Es stellt sich nun natürlich die Frage, ob Reichtum wirklich immer so zustande gekommen ist, wie in dem (fiktiven) Beispiel aus „Die Stadt der Blinden“ vorgeführt. Gibt es keine reichen Menschen, die ihr Vermögen wirklich verdienen? Jeder von uns kennt Menschen, die es durch harte Arbeit, durch Qualifikation und kontinuierliche Qualität zu Wohlstand gebracht haben: ein Arzt, der als Chirurg Leben rettet; eine Pianistin, die für die Beherrschung ihres Instruments jahrzehntelang unermüdlich geübt hat und Tausenden von Zuhörern damit Freude macht; ein Unternehmer, der mit hohem Risiko und 60-Stunden-Woche eine florierende Firma aufgebaut und dutzende von Arbeitsplätzen geschaffen hat. Dürfen diese Menschen nicht reich sein? Dürfen sie nicht mehr verdienen als ein „Faulpelz“, der seine Jugend vertrödelt hat, während unsere Pianistin schon als Teenager täglich fünf Stunden Klavier übte? Dieses Bild vom redlich verdienten Reichtum („Jeder ist seines Glückes Schmied“) ist nicht grundlegend falsch. Es wird allerdings in unserer Gesellschaft zu einseitig betont, wobei die andere Hälfte der Wahrheit – die härtere und ungerechtere – unterschlagen wird.

Es kann gerecht sein, dass jemand mehr verdient als der andere – nur wie groß darf dieses Gefälle sein? In einer Liste des Magazins „Stern“ werden 100 verschiedene Berufe hinsichtlich ihres Durchschnittsverdienstes miteinander verglichen. An der Spitze stehen Piloten mit durchschnittlich 6927 Euro pro Monat (Jahresgehalt ohne Weihnachts- und Urlaubsgeld: 83.124 Euro). Es ist nachvollziehbar, warum diese Gruppe ganz oben auf der Liste steht. Es handelt sich um einen verantwortungsvollen, hoch qualifizierten Beruf. Betrachten wir zum Vergleich den Spitzenverdienst eines deutschen Topmanagers. Wenn Deutsch-Bank-Chef Josef Ackermann auf einer (etwas veralteten) Gehaltstabelle mit jährlich 7.100.000 Euro dotiert wird, so bedeutet dies: Der Manager „verdient“ fast das Hundertfache des Piloten. Eine Stunde im Leben des Josef Ackermann ist also mit hundertmal mehr Sinn, Bedeutung und gesellschaftlichem Nutzen angefüllt wie eine Stunde im Leben unseres Piloten, in dessen Hände täglich Menschenleben gegeben sind.

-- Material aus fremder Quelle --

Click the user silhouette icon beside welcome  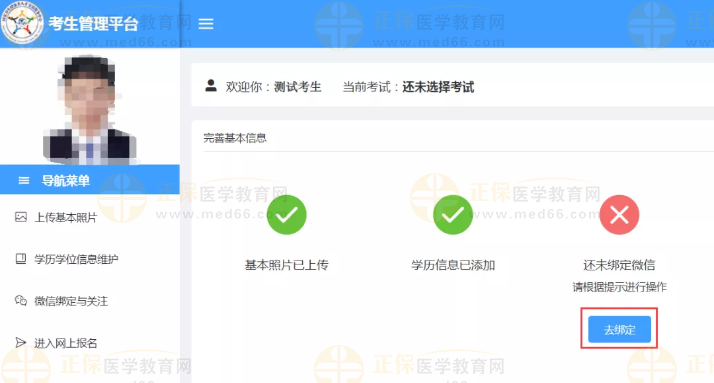pos(211,86)
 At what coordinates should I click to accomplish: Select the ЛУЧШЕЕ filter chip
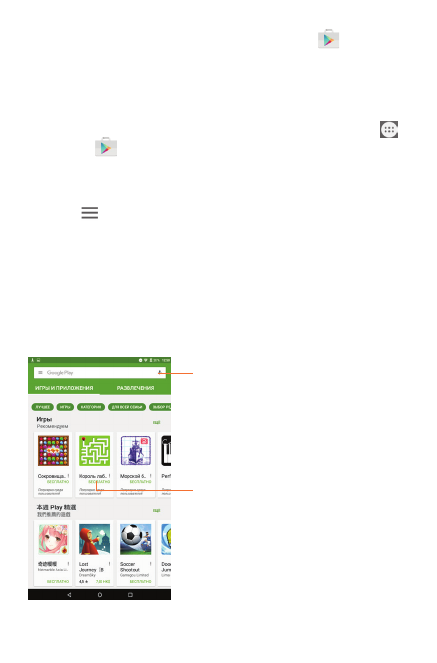(43, 407)
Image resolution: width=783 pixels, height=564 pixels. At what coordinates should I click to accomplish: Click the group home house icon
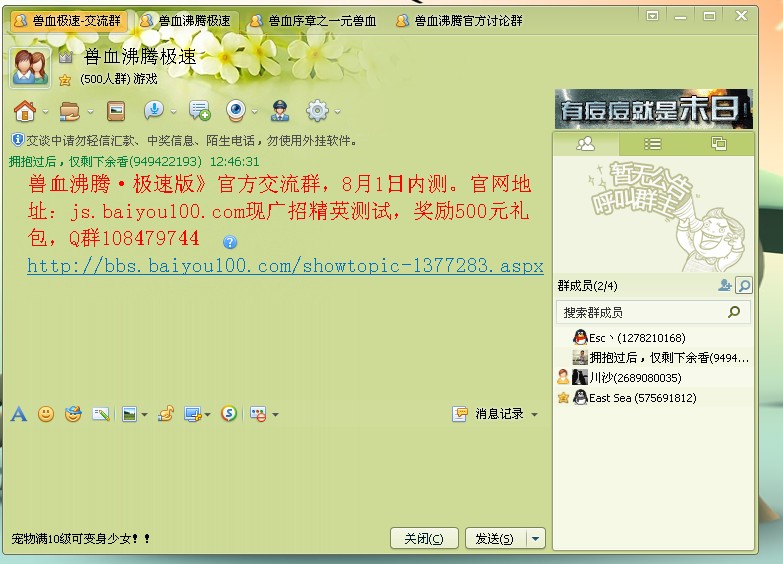click(x=23, y=111)
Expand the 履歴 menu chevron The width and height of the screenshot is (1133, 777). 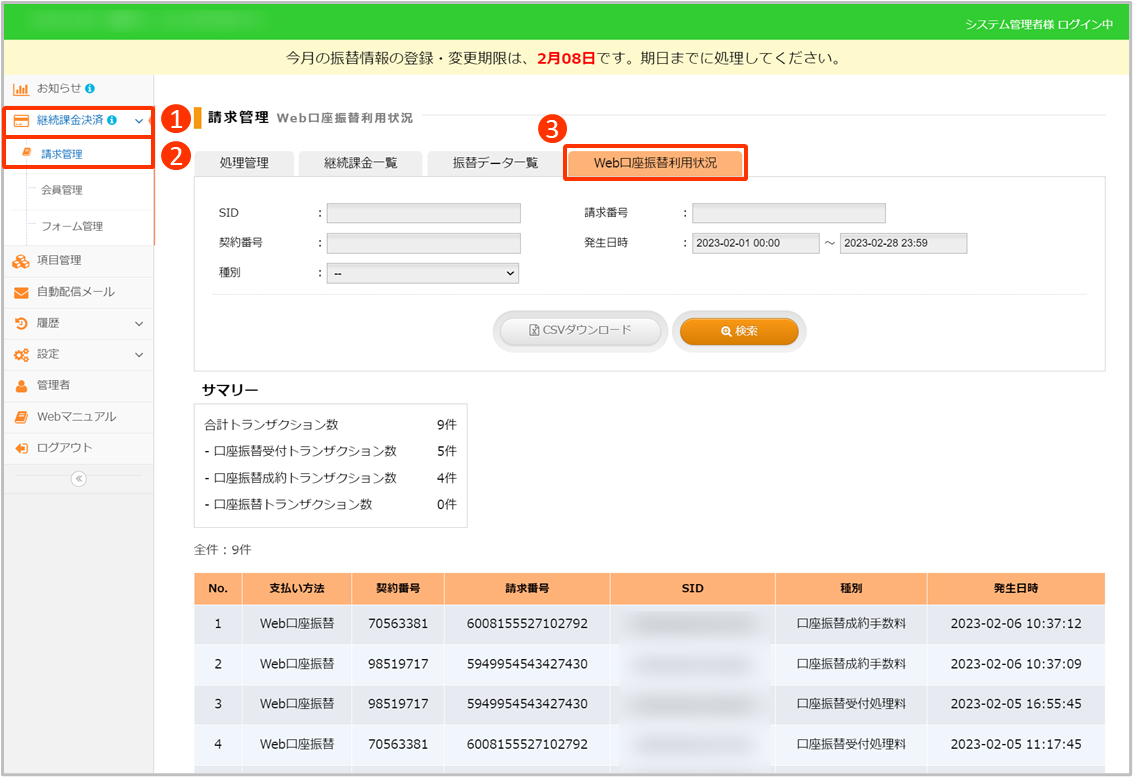[x=139, y=324]
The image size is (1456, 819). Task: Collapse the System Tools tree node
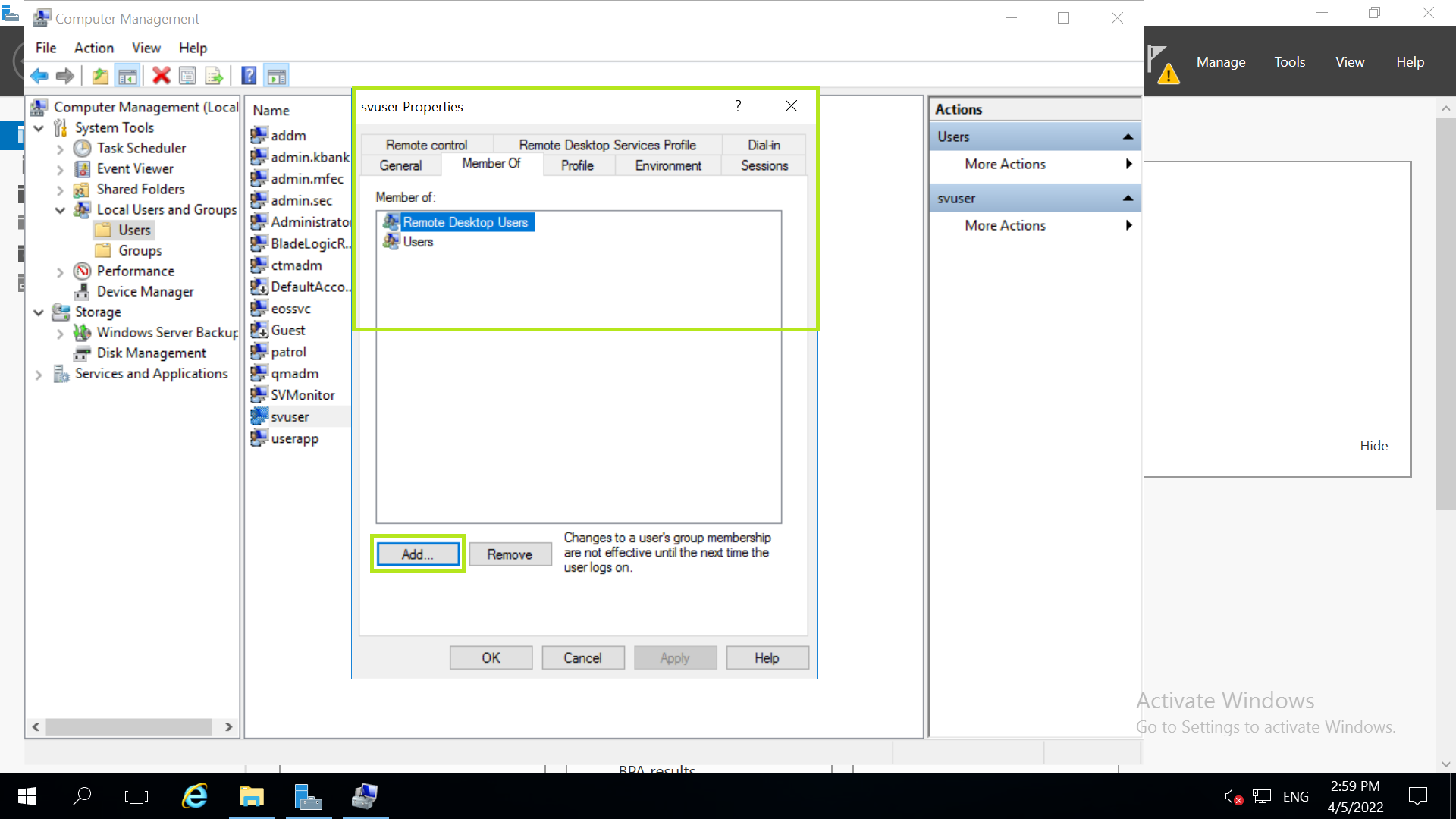[x=39, y=128]
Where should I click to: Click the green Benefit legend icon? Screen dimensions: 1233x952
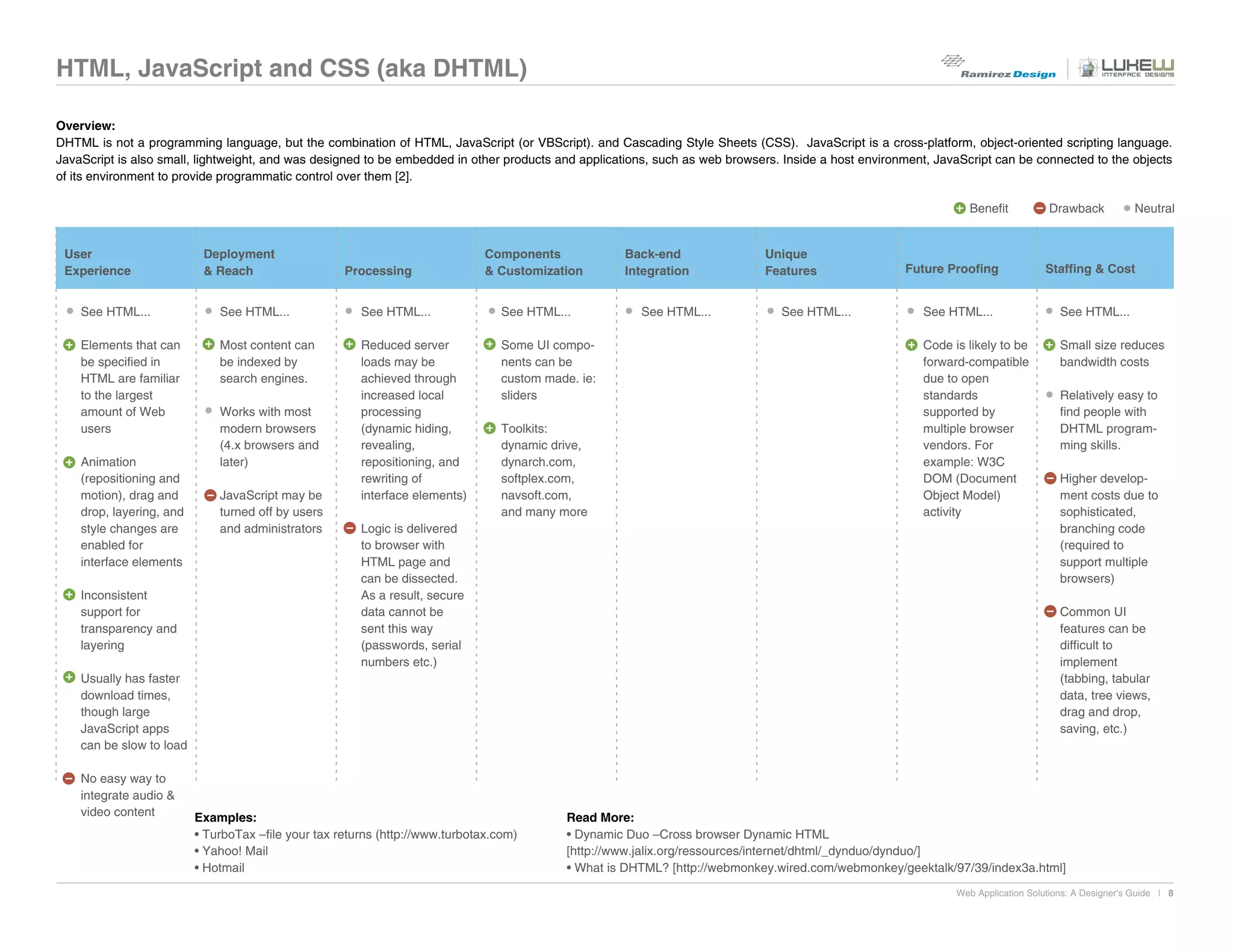point(960,208)
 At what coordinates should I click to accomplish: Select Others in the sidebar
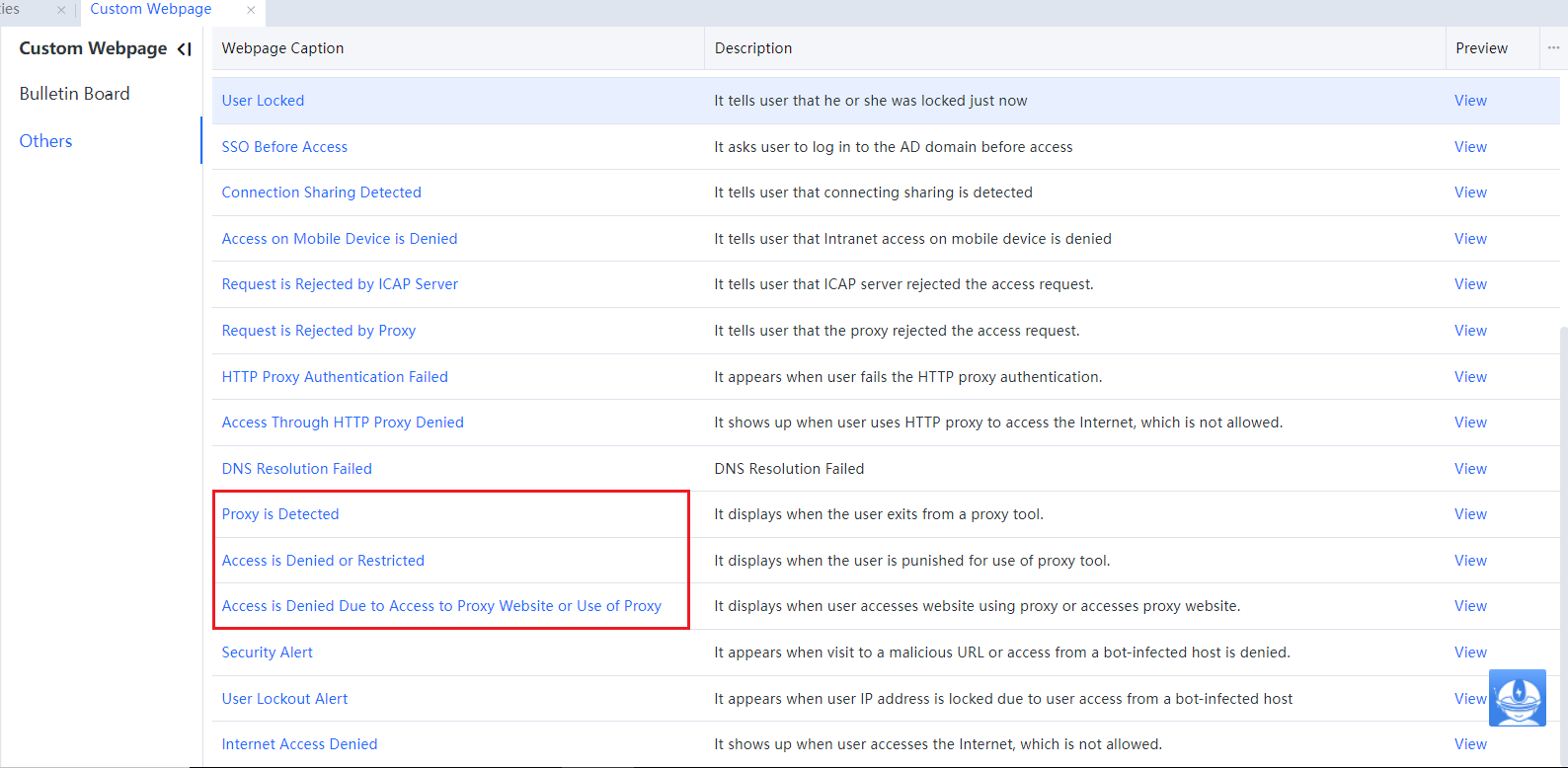46,141
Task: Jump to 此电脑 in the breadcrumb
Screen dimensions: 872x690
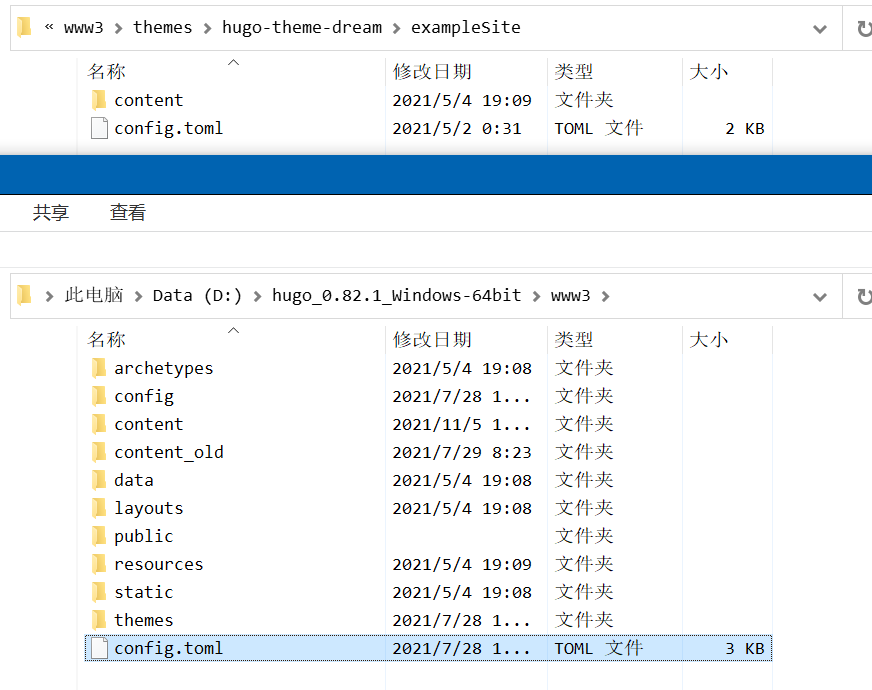Action: 94,295
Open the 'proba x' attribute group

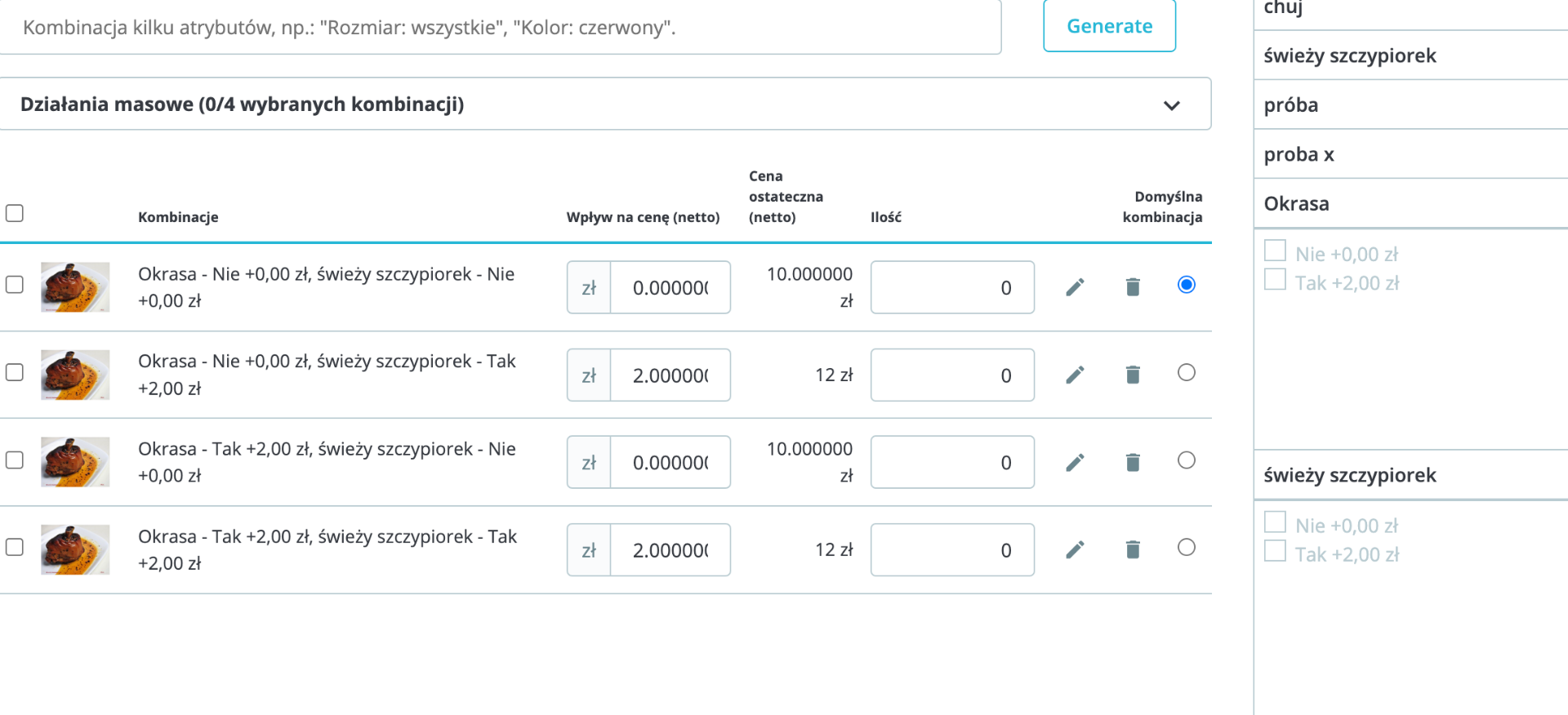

Nimmt man statt des Piloten einen Altenpfleger als Maßstab, so kommen wir schon auf ein Verhältnis von rund 1:500. Herr Ackermann muss also eine sagenhafte Leistung vollbracht haben, denn Altenpflege ist, wie man weiß, eine aufreibende, harte und auch qualifizierte Arbeit. Bei unserem Topmanager kann man aber immerhin sagen: Er hat eine Leistung vollbracht (wenn man sich auch über deren Ergebnisse streiten kann). Wie aber, frage ich, kommt jemand dazu, sage und schreibe 47.000.000.000 Euro (47 Milliarden) zu „verdienen“ –  das geschätzte Vermögen von Warren Buffet? Da muss eine Arbeitsstunde noch um einiges mehr „wert“ gewesen sein als bei unserem ohnehin schon an der Grenze zum Übermenschentum agierenden Herrn Ackermann. Wenn Buffet 47 Jahre berufstätig gewesen wäre, hätte er z.B. durchschnittlich eine Milliarde jährlich verdient, über den Daumen gepeilt also das 12.000-fache unseres Piloten.

Angesichts solcher Dimensionen versteht man, dass der Liedermacher Konstantin Wecker im Interview rundweg erklärte: „Man kann nicht Milliardär werden, ohne irgendwo gezockt, beschissen oder ausgebeutet zu haben. Ich habe ein Problem mit Milliardären, weil aus dem Geld folgt, dass sie zu viel Macht haben. 500 Leute auf der Welt haben mehr Geld als die Hälfte der Menschheit. Das ist nicht demokratisch.“ Hier spricht Wecker einen wesentlichen Punkt an. Oft wird ja die „naive“ Frage gestellt: „Was soll dieser Mann denn mit dem vielen Geld anfangen? Etwas 100 Schnitzel am Tag essen? Oder 100 Rolls Royce besitzen? Oder gar 100 Yachten?“ (Selbst die zahlen gestandene Milliardäre aus der Portokasse). Eine mögliche Antwort auf diese Frage lautet: Vielleicht will ein Milliardär ja gar keine Schnitzel kaufen, sondern Menschen – z.B. Medienschaffende oder Politiker. Müsste man also Reichtum schon allein wegen dessen unkontrolliertem Machtpotenzial begrenzen, selbst wenn man es um der Armen willen nicht tun will?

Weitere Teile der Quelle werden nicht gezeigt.